### TEXTO
Nada atesta com mais evidência a fragilidade da maior parte dos ideólogos democráticos do que o fato de que tantos deles, mesmo abominando a doutrina de Gramsci, cedam à tentação de “respeitar” o seu autor.

Que, ao longo dos comentários que vou tecer sobre a doutrina de Gramsci, Deus me preserve desse pecado.

 

  • 2. Filósofos e filósofos

 

Começo pelo começo. O começo, o primeiro parágrafo de Gramsci que apareceu em português, é tão significativo que a edição hagiográfica do suplemento Mais! da Folha de São Paulo dedicado a Antonio Gramsci (21 de novembro de 1999) o escolheu, muito bem, como amostra característica do pensamento do fundador do Partido Comunista Italiano.

Esse parágrafo contém, a um tempo, a concepção gramsciana da filosofia, a noção essencial de “senso comum” e a declaração de objetivos de todo o esforço intelectual de Antonio Gramsci.

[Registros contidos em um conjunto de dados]
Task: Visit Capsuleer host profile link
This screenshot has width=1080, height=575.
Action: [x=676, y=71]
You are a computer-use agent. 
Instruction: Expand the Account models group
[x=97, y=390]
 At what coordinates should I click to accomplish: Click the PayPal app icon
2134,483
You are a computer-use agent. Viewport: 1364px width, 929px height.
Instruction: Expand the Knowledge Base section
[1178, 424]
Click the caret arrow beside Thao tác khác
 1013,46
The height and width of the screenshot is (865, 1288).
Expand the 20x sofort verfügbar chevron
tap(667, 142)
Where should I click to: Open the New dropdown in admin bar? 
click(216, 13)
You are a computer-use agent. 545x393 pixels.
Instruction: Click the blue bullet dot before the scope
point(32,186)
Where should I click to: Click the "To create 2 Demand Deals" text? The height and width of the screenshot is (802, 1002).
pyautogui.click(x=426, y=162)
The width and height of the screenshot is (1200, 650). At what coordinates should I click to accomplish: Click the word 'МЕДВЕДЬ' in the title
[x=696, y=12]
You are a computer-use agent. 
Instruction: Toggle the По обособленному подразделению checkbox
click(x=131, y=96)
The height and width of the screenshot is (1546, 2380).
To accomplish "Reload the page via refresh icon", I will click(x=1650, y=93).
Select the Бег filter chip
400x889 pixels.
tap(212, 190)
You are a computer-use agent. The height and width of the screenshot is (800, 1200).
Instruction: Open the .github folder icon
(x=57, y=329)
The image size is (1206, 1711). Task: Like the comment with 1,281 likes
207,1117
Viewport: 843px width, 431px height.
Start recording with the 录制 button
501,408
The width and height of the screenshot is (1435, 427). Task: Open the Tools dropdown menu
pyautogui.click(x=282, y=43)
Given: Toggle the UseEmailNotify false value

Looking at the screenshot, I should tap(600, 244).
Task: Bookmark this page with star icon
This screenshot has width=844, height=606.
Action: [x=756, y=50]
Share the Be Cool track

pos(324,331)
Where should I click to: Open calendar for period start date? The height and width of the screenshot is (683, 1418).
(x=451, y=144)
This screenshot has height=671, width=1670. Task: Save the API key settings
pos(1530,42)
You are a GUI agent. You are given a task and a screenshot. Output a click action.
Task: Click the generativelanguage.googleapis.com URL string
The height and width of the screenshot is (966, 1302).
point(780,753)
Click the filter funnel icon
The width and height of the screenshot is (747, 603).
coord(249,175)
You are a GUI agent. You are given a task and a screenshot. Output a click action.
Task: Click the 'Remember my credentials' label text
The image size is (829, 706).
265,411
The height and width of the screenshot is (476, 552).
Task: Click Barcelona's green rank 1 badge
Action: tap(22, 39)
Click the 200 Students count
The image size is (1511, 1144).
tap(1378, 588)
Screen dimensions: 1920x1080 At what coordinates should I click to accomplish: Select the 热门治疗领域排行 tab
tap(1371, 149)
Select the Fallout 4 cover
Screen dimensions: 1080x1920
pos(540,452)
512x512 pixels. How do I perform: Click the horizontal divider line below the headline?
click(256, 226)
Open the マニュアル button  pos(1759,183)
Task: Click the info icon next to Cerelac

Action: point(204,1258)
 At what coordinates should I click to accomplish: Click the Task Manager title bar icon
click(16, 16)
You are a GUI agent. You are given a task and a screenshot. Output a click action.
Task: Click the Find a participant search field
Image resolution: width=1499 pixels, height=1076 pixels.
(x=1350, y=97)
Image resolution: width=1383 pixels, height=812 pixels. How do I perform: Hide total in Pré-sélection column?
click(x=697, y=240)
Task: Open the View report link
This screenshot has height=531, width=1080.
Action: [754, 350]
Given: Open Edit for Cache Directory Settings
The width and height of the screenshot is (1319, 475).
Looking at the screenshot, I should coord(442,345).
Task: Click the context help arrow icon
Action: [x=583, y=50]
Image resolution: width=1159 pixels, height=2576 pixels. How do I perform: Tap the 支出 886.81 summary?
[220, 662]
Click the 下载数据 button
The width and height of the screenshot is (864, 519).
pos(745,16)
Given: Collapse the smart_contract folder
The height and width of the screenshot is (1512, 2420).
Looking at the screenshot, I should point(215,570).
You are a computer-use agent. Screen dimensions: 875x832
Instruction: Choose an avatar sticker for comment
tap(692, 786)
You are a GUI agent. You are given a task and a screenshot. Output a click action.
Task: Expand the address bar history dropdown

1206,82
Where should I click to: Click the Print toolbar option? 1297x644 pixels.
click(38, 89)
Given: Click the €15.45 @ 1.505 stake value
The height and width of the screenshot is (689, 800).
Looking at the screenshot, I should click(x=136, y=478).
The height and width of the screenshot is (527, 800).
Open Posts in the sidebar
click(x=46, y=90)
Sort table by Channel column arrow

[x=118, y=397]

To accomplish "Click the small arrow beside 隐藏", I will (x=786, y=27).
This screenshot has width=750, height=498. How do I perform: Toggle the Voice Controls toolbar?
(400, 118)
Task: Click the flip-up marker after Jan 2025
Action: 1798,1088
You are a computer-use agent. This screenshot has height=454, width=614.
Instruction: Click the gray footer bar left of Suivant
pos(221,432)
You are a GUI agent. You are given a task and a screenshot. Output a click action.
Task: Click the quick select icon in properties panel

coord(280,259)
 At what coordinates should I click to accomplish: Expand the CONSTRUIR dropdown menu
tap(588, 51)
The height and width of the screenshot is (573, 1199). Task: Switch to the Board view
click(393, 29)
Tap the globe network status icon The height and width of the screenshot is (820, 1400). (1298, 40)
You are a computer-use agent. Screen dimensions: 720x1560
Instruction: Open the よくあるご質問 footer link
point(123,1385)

### OBJETIVO
Retome o texto sobre Gramsci no ponto em que ele termina e dê continuidade a ele após a última frase. As linhas de dados constituem um material à parte, independente do texto sobre Gramsci.

### RESPOSTA
Analisando-o entramos portanto, desde logo, no centro do problema ou, melhor dizendo, na toca do dragão:

“É preciso destruir o preconceito, muito difundido, de que a filosofia é algo muito difícil pelo fato de ser a atividade intelectual própria de uma determinada categoria de cientistas especializados ou de filósofos profissionais e sistemáticos. É preciso, portanto, demonstrar preliminarmente que todos os homens são “filósofos”, definindo os limites e as características desta “filosofia espontânea”, peculiar a “todo o mundo”, isto é, da filosofia que está contida: 1) na própria linguagem, que é um conjunto de noções e de conceitos determinados e não, simplesmente, de palavras gramaticalmente vazias de conteúdo; 2) no senso comum e no bom senso; 3) na religião popular e, consequentemente, em todo o sistema de crenças, superstições, opiniões, modos de ver e de agir que se manifestam naquilo que geralmente se conhece por “folclore”.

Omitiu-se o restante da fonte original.